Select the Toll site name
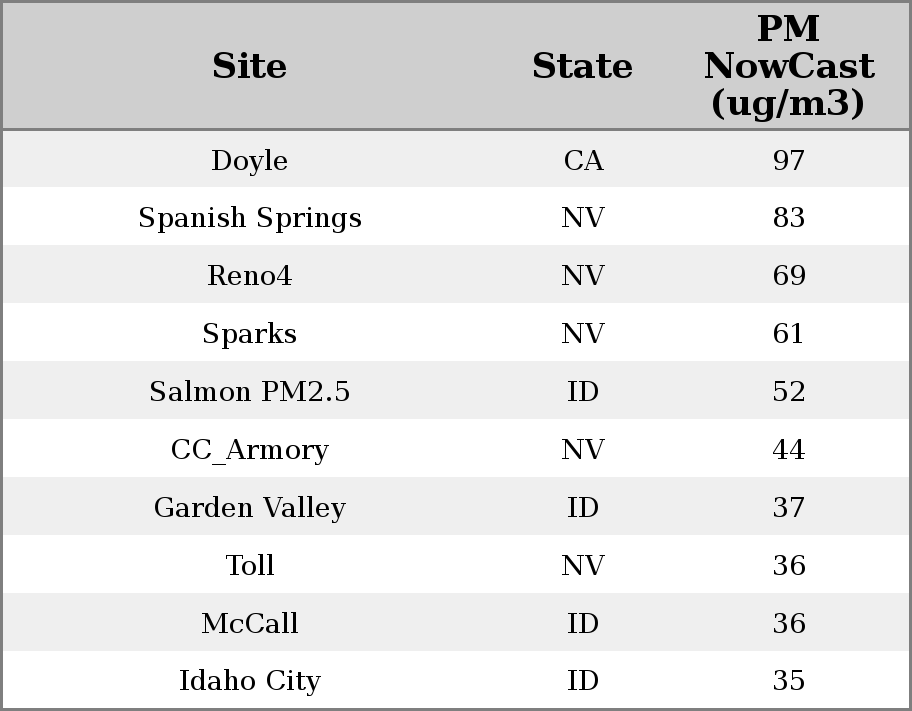The image size is (912, 711). (x=250, y=566)
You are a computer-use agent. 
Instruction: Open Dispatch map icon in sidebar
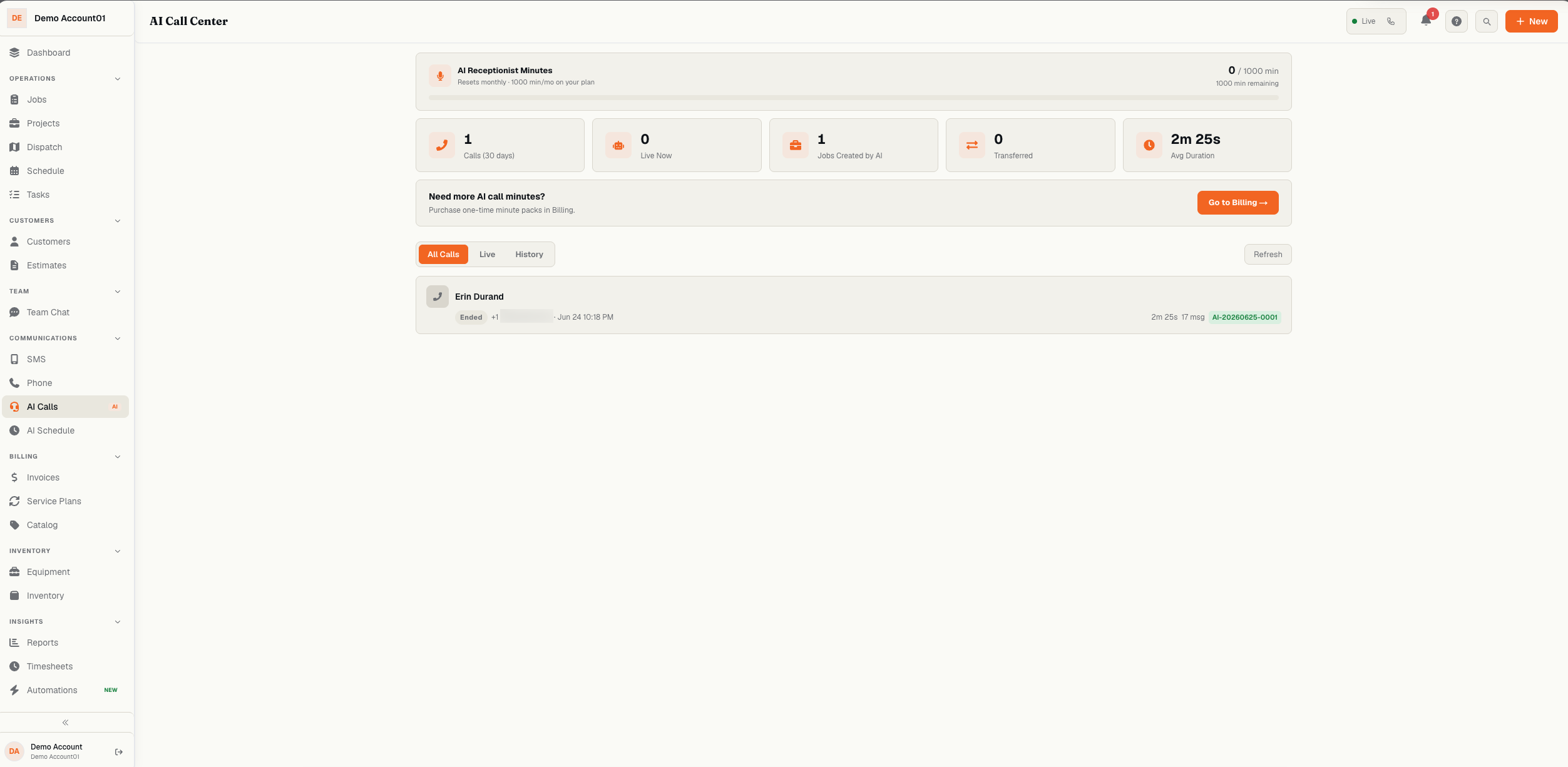(x=14, y=147)
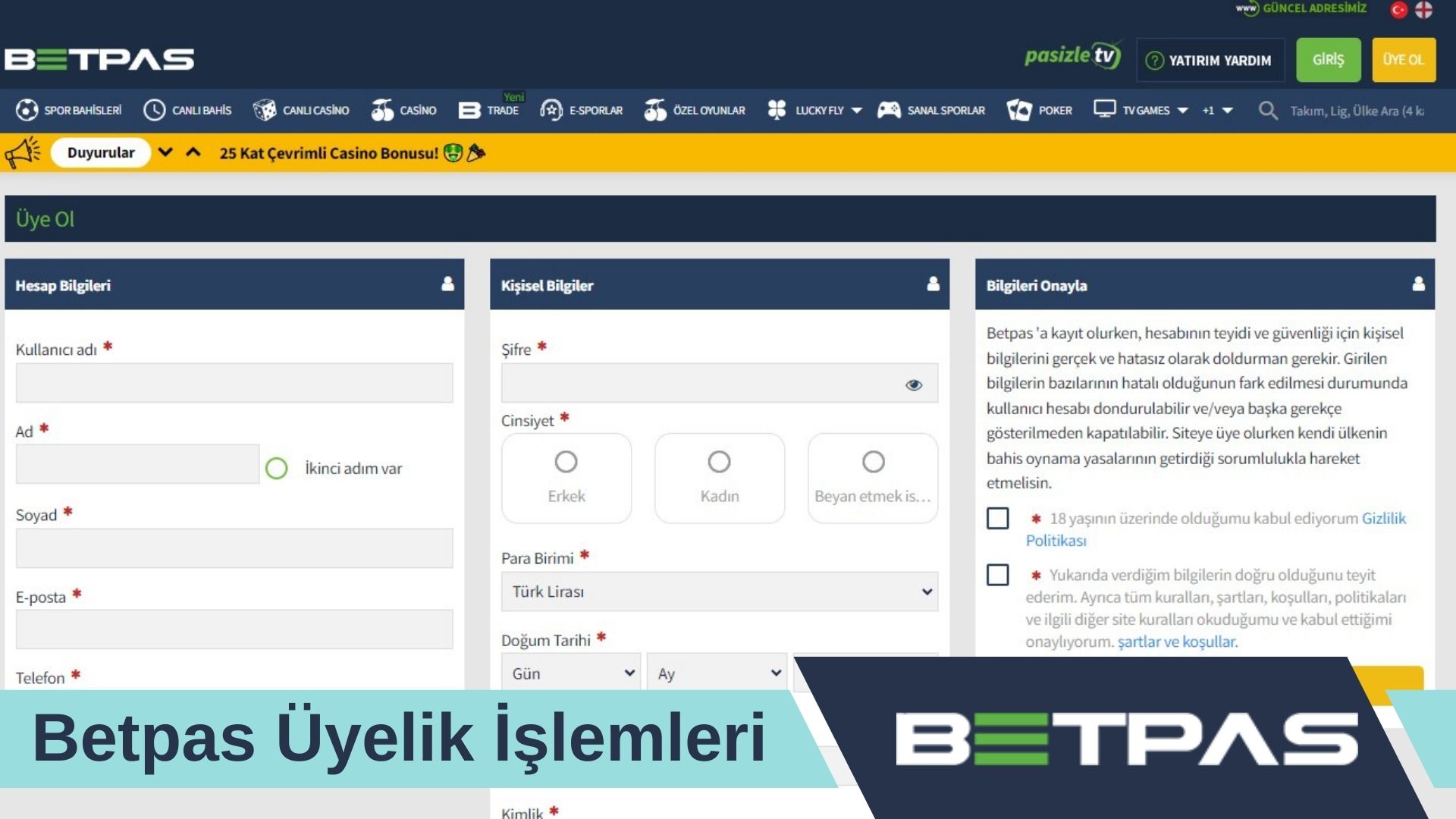The image size is (1456, 819).
Task: Click the Pasizle TV icon top right
Action: (1071, 58)
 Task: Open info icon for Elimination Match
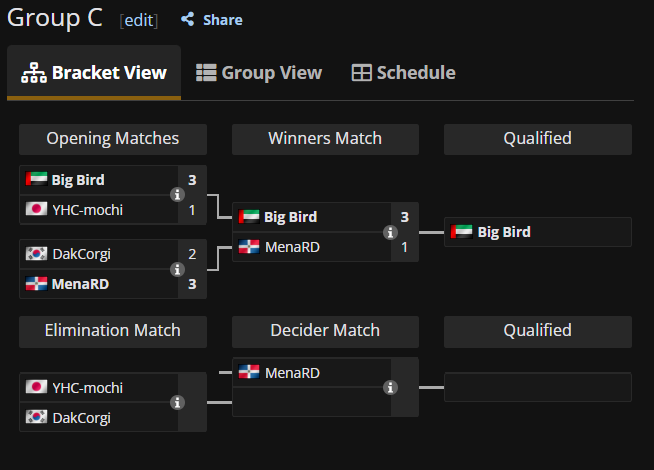click(x=177, y=402)
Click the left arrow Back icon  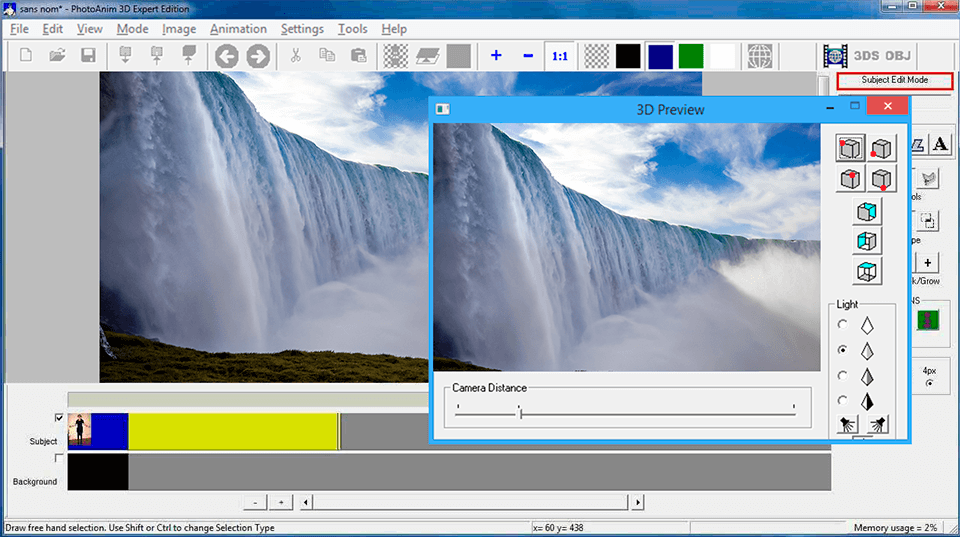tap(226, 56)
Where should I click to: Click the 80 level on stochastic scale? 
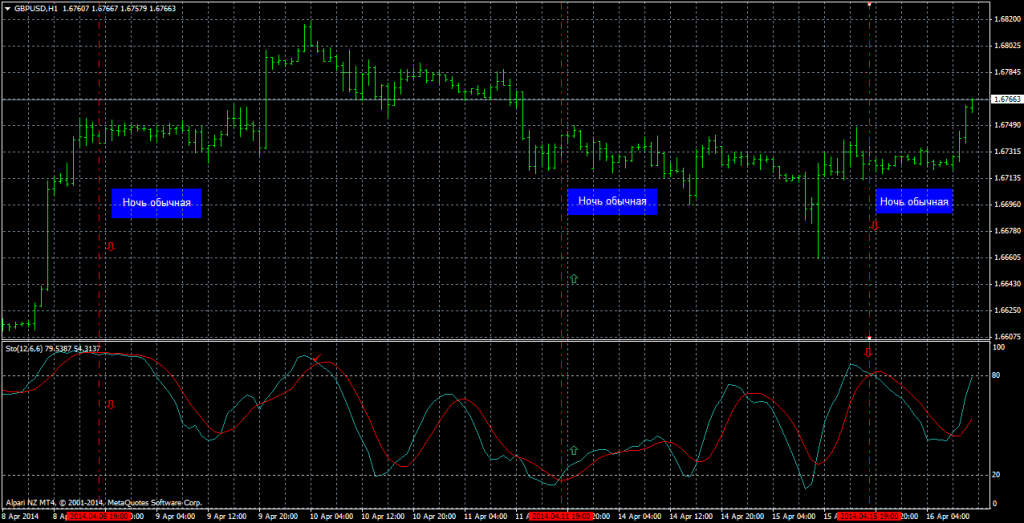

===

*WHAT TO WORK ON*
Copy out each line of the data above that contains the string "Task". Case counts.

*SOLUTION TO THE PROBLEM*
Task: Click the Pasizle TV icon top right
 Task: Open info icon for Elimination Match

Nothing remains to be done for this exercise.